Stored data below:

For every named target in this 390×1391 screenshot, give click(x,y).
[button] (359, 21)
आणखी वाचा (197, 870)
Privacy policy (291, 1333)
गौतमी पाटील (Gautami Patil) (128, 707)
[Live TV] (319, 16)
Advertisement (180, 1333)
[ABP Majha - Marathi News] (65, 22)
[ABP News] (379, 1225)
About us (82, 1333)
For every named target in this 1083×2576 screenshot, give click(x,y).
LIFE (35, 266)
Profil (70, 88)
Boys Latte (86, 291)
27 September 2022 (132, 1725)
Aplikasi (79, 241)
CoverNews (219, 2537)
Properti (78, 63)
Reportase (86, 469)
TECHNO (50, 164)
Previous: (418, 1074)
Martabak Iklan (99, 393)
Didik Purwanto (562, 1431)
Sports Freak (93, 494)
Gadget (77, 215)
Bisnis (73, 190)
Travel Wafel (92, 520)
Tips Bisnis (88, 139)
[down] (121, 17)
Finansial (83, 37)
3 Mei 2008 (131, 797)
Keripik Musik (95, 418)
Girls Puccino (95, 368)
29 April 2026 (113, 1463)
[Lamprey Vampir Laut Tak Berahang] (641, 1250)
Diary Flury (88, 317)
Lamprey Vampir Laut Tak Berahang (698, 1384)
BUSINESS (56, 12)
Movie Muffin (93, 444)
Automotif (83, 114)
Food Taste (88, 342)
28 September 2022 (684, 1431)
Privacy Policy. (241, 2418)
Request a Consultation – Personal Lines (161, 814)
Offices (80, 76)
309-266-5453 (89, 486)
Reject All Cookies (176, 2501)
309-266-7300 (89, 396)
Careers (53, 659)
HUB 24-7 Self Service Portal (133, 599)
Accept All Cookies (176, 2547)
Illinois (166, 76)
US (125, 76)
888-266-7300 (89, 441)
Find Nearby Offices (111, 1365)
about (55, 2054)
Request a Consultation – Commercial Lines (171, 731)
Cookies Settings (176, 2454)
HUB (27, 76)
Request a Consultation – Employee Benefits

End of Stored data.

Copy all data exactly, start to finish.

Finished task -
For every named target in this 390×1391 screenshot, give click(x,y).
[button] (359, 21)
आणखी वाचा (197, 870)
Privacy policy (291, 1333)
गौतमी पाटील (Gautami Patil) (128, 707)
[Live TV] (319, 16)
Advertisement (180, 1333)
[ABP Majha - Marathi News] (65, 22)
[ABP News] (379, 1225)
About us (82, 1333)
For every named target in this 1083×2576 screenshot, give click(x,y).
LIFE (35, 266)
Profil (70, 88)
Boys Latte (86, 291)
27 September 2022 (132, 1725)
Aplikasi (79, 241)
CoverNews (219, 2537)
Properti (78, 63)
Reportase (86, 469)
TECHNO (50, 164)
Previous: (418, 1074)
Martabak Iklan (99, 393)
Didik Purwanto (562, 1431)
Sports Freak (93, 494)
Gadget (77, 215)
Bisnis (73, 190)
Travel Wafel (92, 520)
Tips Bisnis (88, 139)
[down] (121, 17)
Finansial (83, 37)
3 Mei 2008 (131, 797)
Keripik Musik (95, 418)
Girls Puccino (95, 368)
29 April 2026 (113, 1463)
[Lamprey Vampir Laut Tak Berahang] (641, 1250)
Diary Flury (88, 317)
Lamprey Vampir Laut Tak Berahang (698, 1384)
BUSINESS (56, 12)
Movie Muffin (93, 444)
Automotif (83, 114)
Food Taste (88, 342)
28 September 2022 (684, 1431)
Privacy Policy. (241, 2418)
Request a Consultation – Personal Lines (161, 814)
Offices (80, 76)
309-266-5453 (89, 486)
Reject All Cookies (176, 2501)
309-266-7300 (89, 396)
Careers (53, 659)
HUB 24-7 Self Service Portal (133, 599)
Accept All Cookies (176, 2547)
Illinois (166, 76)
US (125, 76)
888-266-7300 (89, 441)
Find Nearby Offices (111, 1365)
about (55, 2054)
Request a Consultation – Commercial Lines (171, 731)
Cookies Settings (176, 2454)
HUB (27, 76)
Request a Consultation – Employee Benefits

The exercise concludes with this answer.